To solve the problem, we need to find the value of \( \sin^2 A + \sin^2 B + \sin^2 C \) in a right-angled triangle ABC, where angle C is the right angle. ### Step-by-Step Solution: 1. **Identify the Right Angle**: In triangle ABC, let angle C be the right angle. Therefore, we have: \[ C = 90^\circ \] 2. **Use the Pythagorean Identity**: We know that in any triangle, the sum of angles is \( 180^\circ \).
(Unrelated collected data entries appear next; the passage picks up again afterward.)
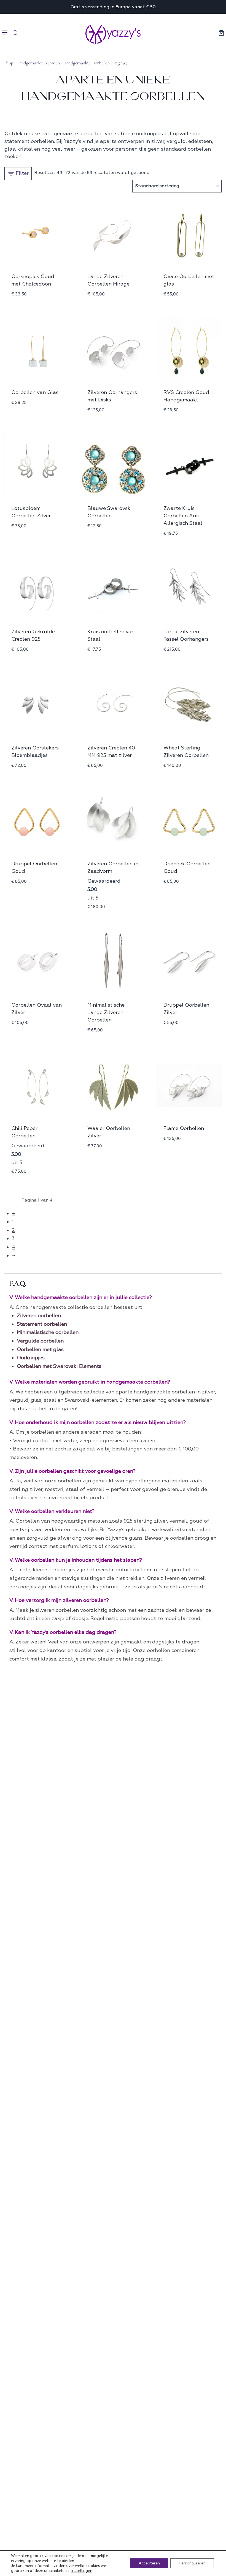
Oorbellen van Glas (34, 392)
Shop (8, 63)
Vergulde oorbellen (40, 1341)
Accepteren (149, 2563)
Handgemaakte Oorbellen (87, 63)
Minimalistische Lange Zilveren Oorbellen (106, 1012)
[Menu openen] (5, 33)
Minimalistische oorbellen (48, 1332)
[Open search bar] (15, 33)
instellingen (81, 2571)
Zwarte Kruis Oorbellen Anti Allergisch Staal (182, 515)
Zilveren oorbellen (39, 1316)
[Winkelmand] (221, 33)
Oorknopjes (31, 1358)
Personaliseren (192, 2563)
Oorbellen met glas (40, 1349)
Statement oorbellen (42, 1324)
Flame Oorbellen (183, 1128)
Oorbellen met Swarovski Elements (59, 1366)
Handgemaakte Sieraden (38, 63)
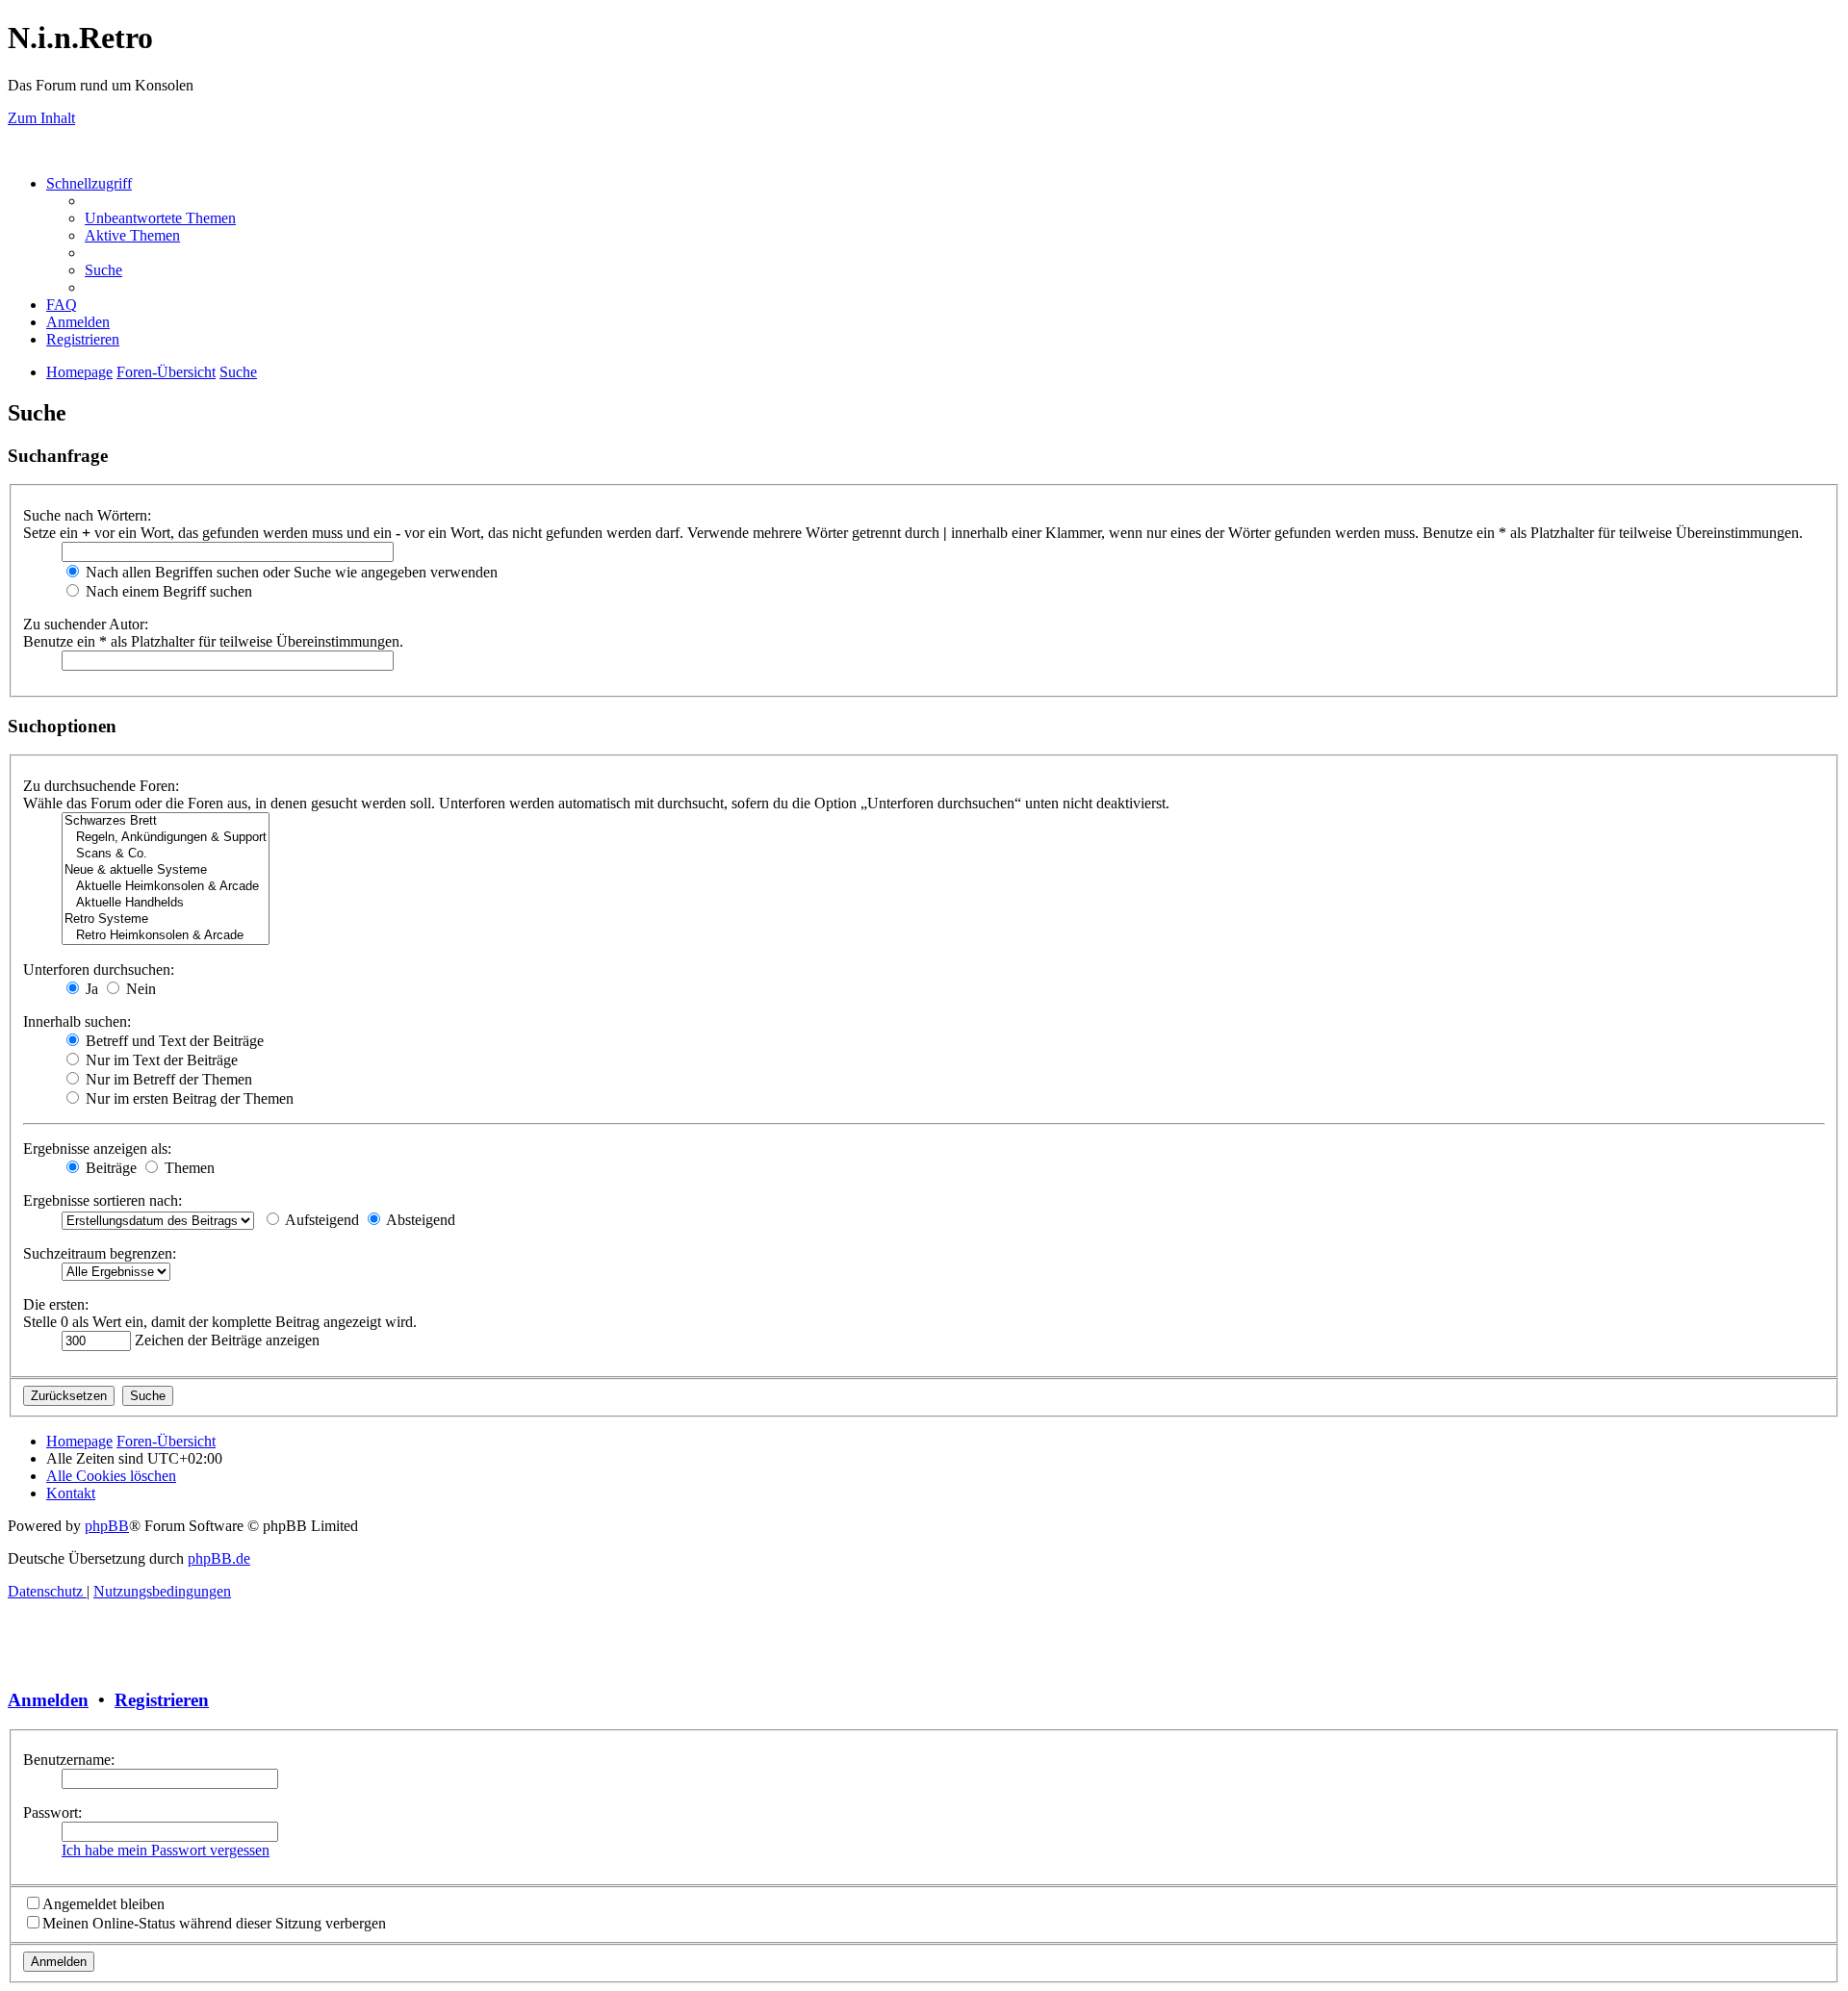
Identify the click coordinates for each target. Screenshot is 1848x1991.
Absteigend (419, 1220)
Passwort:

Thus, we can express the relationship between angles A and B: \[ A + B + C = 180^\circ \implies A + B = 90^\circ \] 3. **Express Sine of Angle B**: Since \( B = 90^\circ - A \), we can use the co-function identity for sine: \[ \sin B = \sin(90^\circ - A) = \cos A \] 4. **Substitute into the Equation**: Now we substitute \( \sin B \) into the original equation: \[ \sin^2 A + \sin^2 B + \sin^2 C = \sin^2 A + \cos^2 A + \sin^2 90^\circ \] 5. **Calculate \( \sin^2 90^\circ \)**: We know that: \[ \sin 90^\circ = 1 \implies \sin^2 90^\circ = 1^2 = 1 \] 6. **Combine the Terms**: Now, we can rewrite the equation: \[ \sin^2 A + \cos^2 A + 1 \] 7. **Apply the Pythagorean Identity**: From the Pythagorean identity, we know: \[ \sin^2 A + \cos^2 A = 1 \] Therefore, substituting this into our equation gives: \[ 1 + 1 = 2 \] 8. **Final Result**: Thus, we find that: \[ \sin^2 A + \sin^2 B + \sin^2 C = 2 \] ### Conclusion: The value of \( \sin^2 A + \sin^2 B + \sin^2 C \) in a right-angled triangle ABC is \( 2 \).